It’s about time Oakland had its own film festival. Every other city, arts organization, special-interest group, and hobby club in the Bay Area seems to have one. But true to form, the new Oakland International Film Festival — opening Thursday night at the Grand Lake Theater with Carl Seaton’s African-American HIV drama One Week — is different: down-to-earth, socially conscious, and multicultural to a fault.
“Oakland is an incredibly diverse place, and our ultimate goal is to honor that diversity,” notes Nicole Atkinson-Roach, a local documentary maker who put together the ambitious debut festival with her husband David Roach and other members of the Oakland Film Society. “Of course, it’s our first time around. We were challenged to find new films, and we also wanted great films from other fests.” Like Deborah Hoffmann and Frances Reid’s South African doc Long Night’s Journey into Day (with the filmmakers in person) and Josh Kornbluth’s comedy Haiku Tunnel (he appears in person, too). In a similar international vein, there are movies from Senegal (Ousmane Sembene’s Faat-Kine), Mexico (Lourdes Portillo’s Señorita Extraviada: Missing Young Woman), and Japan (Shunji Iwa’s upcoming release All About Lily Chou Chou). The closing night show on October 24 is a thoughtful roundup of “first films” by four famous directors — George Lucas, Spike Lee, Robert Zemeckis, and David O. Russell. All screenings take place at the luxurious Grand Lake, a definite plus.

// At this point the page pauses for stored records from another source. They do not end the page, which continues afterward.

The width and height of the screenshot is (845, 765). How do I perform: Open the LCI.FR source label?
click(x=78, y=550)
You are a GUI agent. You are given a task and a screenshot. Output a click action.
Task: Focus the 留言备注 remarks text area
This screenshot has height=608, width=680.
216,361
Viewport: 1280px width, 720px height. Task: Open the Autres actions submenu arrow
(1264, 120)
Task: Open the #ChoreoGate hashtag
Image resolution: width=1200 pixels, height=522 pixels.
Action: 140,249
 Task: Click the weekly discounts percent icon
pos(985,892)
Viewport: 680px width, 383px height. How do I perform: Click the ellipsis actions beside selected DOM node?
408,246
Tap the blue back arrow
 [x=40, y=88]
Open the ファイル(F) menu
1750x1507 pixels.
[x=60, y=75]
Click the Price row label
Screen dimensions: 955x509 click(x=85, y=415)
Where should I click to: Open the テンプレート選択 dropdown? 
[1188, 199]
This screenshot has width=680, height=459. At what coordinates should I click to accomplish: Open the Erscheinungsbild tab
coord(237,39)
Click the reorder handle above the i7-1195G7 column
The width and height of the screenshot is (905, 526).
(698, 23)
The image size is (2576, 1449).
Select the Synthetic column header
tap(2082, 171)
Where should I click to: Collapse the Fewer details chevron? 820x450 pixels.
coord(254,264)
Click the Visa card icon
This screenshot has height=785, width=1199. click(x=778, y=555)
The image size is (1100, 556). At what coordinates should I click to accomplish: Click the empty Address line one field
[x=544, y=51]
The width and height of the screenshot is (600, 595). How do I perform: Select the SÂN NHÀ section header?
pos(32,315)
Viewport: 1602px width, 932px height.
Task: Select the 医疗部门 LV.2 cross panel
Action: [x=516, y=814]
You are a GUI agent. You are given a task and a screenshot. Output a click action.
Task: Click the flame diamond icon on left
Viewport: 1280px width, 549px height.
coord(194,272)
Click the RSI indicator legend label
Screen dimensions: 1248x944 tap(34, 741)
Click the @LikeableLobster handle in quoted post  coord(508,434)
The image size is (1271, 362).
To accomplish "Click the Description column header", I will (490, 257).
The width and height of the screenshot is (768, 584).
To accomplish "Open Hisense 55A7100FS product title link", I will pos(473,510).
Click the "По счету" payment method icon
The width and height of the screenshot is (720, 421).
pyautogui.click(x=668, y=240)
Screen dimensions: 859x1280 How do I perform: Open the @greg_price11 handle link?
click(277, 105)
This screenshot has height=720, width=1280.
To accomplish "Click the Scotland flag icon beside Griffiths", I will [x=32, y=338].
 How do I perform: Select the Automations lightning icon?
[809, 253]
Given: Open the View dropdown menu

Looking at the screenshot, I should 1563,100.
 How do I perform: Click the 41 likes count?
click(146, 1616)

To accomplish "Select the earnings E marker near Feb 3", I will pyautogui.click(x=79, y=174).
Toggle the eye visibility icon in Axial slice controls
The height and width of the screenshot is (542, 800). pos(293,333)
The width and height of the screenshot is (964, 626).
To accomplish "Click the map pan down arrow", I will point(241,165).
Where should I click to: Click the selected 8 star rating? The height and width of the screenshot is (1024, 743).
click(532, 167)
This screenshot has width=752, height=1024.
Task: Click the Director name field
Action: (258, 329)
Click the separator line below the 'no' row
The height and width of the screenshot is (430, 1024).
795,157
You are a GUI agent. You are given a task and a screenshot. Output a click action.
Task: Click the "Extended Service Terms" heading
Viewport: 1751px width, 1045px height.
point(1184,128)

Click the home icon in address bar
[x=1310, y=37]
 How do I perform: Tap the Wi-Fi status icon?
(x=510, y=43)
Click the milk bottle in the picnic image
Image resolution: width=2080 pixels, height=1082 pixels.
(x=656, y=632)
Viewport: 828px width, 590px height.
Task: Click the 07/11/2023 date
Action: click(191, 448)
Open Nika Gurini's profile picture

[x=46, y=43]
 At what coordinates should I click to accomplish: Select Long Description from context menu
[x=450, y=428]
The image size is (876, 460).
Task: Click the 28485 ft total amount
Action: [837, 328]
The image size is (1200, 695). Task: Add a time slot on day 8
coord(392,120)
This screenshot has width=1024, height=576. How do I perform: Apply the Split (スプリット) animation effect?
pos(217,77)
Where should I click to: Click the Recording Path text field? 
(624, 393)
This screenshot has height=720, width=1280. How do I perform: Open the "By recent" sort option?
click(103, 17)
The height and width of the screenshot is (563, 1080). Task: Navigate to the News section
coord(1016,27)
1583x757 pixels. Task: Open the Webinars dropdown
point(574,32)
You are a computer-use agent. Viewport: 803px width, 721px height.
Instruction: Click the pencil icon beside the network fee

The society has been presenting traveling packages of indie shorts and features for more than a year under the Black Cinema Cafe banner, but the Oakland International is the society’s great leap forward. “Our biggest goal is to bring in new audiences,” says Atkinson-Roach. “Part of the festival is going to be our visits to three different high schools, screening student videos and films just for students.” Workshops on casting and resources are scheduled for Saturday, October 19. Visit www.oaklandfilmsociety.org for more info, or phone 510-451-FILM. The Oakland International Film Festival, subtitled “The Small World,” runs through Thursday, October 24.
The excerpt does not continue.